**Given text**

■ ■ ■ ■ ■ ■ ■

In another case the handwriting of a nurse was so appalling that a colleague misread the instruction to give only four units of insulin of forty-with fatal consequences.

In his sublime conclusion, Hensher writes: ‘Though it would make no sense to give up the clarity and authority of print which is available to anyone with a keyboard, to continue to diminish the place of the handwritten in our lives is to diminish in a small but real way, our humanity.

In all sorts of areas of our life we enhance the quality of our lives by going for the slow option, the path which takes a little bit of effort. Sometimes we don’t spend an evening watching Km Kardashian falling over on YouTube: we read a book. Sometimes, we don’t just push a pre-prepared meal into the oven and take it out sometime later. We chop and prepare vegetables; we follow a

recipe or some procedure we remember from our family kitchens and we make dinner from scratch, with pleasure.

We often do this because we love people, and think they are worthy of our effort from time to time. Sometimes we don’t get in the car and get to where we have to go as soon as we possibly can. Sometimes we open our front doors, and go for a walk in the spring sunshine. We might not get anywhere very far in two or three hour on foot, where in three hour by mechanical means you can get to Yorkshire (by car) or Paris (by train)or Istanbul (by air). But on the other hand, you’ve had a nice walk in the spring sunshine for very little expenditure, and you feel better for it.

Perhaps that is the way to get handwriting back on to our lives-as something which is a pleasure, which is good for us, and which is human in a way not all communication systems manage to be.’

■ ■ ■ ■ ■ ■ ■

**To be done**
**a.** In the passage on handwriting, rewrite the part that begins with "In another case" and stops after "forty-with fatal consequences.", substituting "pharmacist" for "nurse".
**b.** Answer these questions from the passage on handwriting:
(i) How many units of insulin was the instruction meant to specify?
(ii) What do we chop and prepare instead of pushing a pre-prepared meal into the oven?
(iii) Which city does the text say can be reached in three hours by train?

■ ■ ■ ■ ■ ■ ■

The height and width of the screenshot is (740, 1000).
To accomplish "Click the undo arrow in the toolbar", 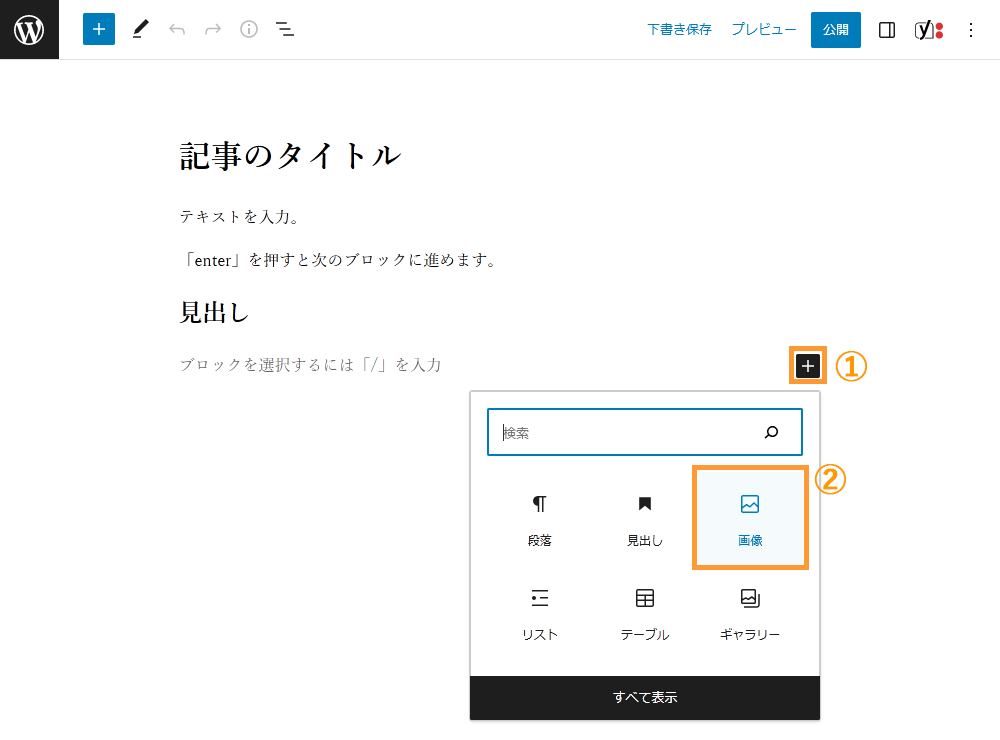I will 177,29.
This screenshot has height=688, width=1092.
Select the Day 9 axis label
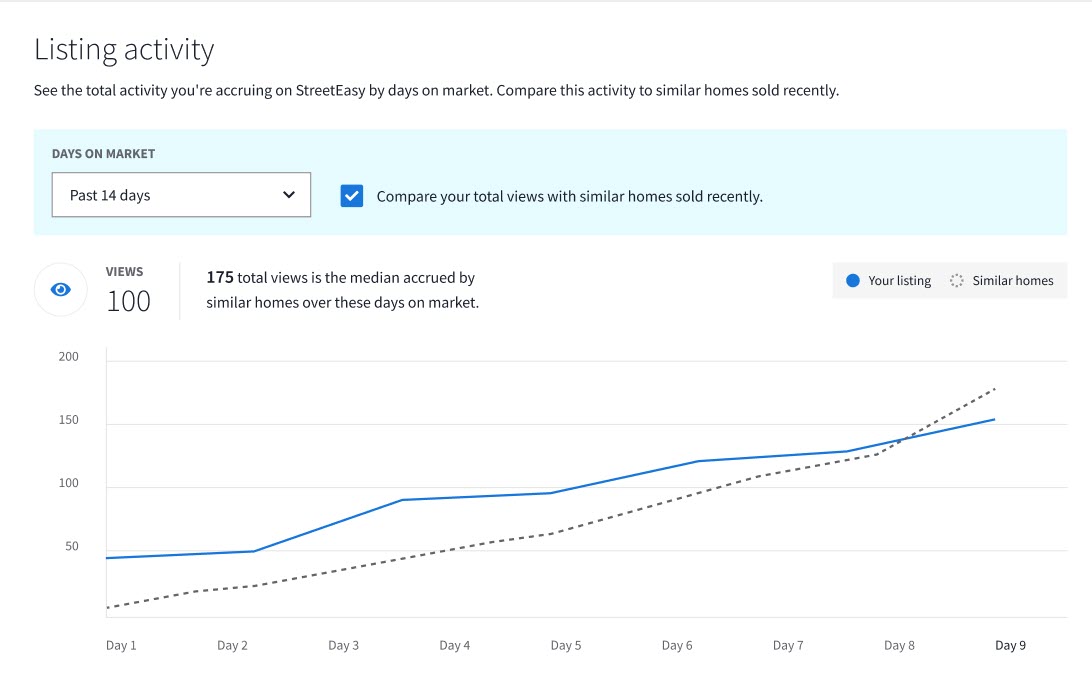(1010, 645)
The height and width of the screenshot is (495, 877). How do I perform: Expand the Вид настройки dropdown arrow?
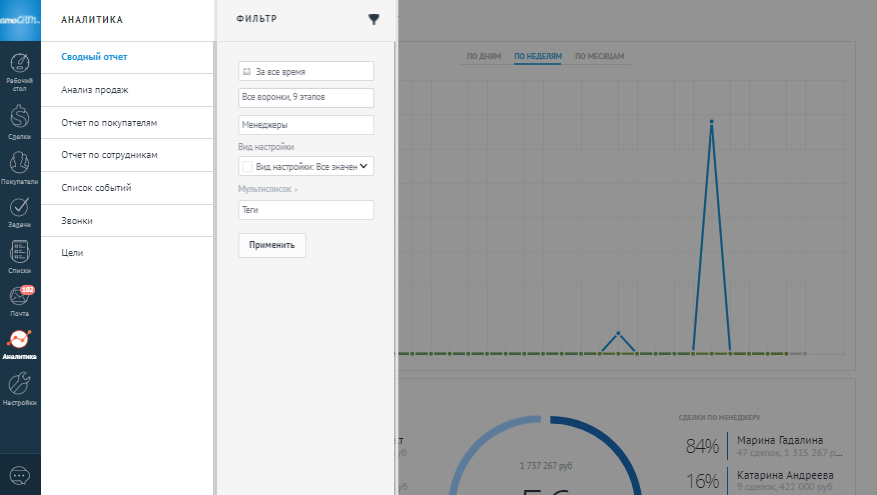(x=364, y=166)
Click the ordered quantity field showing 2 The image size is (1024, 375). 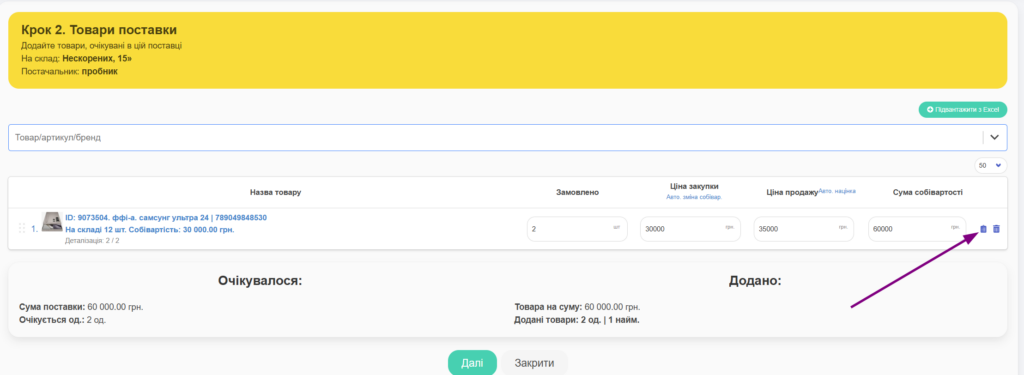[577, 229]
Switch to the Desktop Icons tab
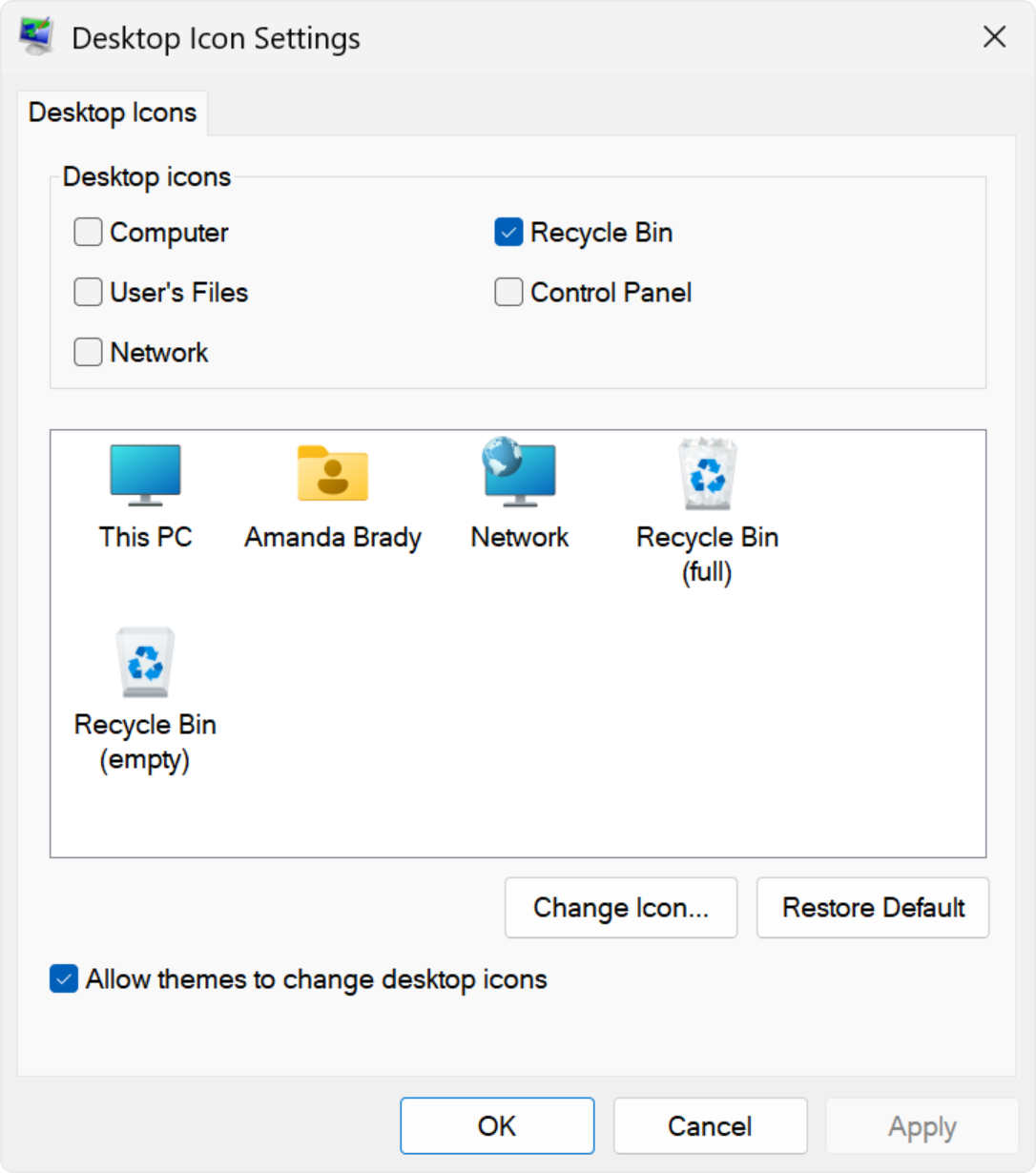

■ ■ ■ ■ ■ ■ ■

**The solutions**
**a.**
In another case the handwriting of a pharmacist was so appalling that a colleague misread the instruction to give only four units of insulin of forty-with fatal consequences.

**b.**
(i) Four units.
(ii) Vegetables.
(iii) Paris.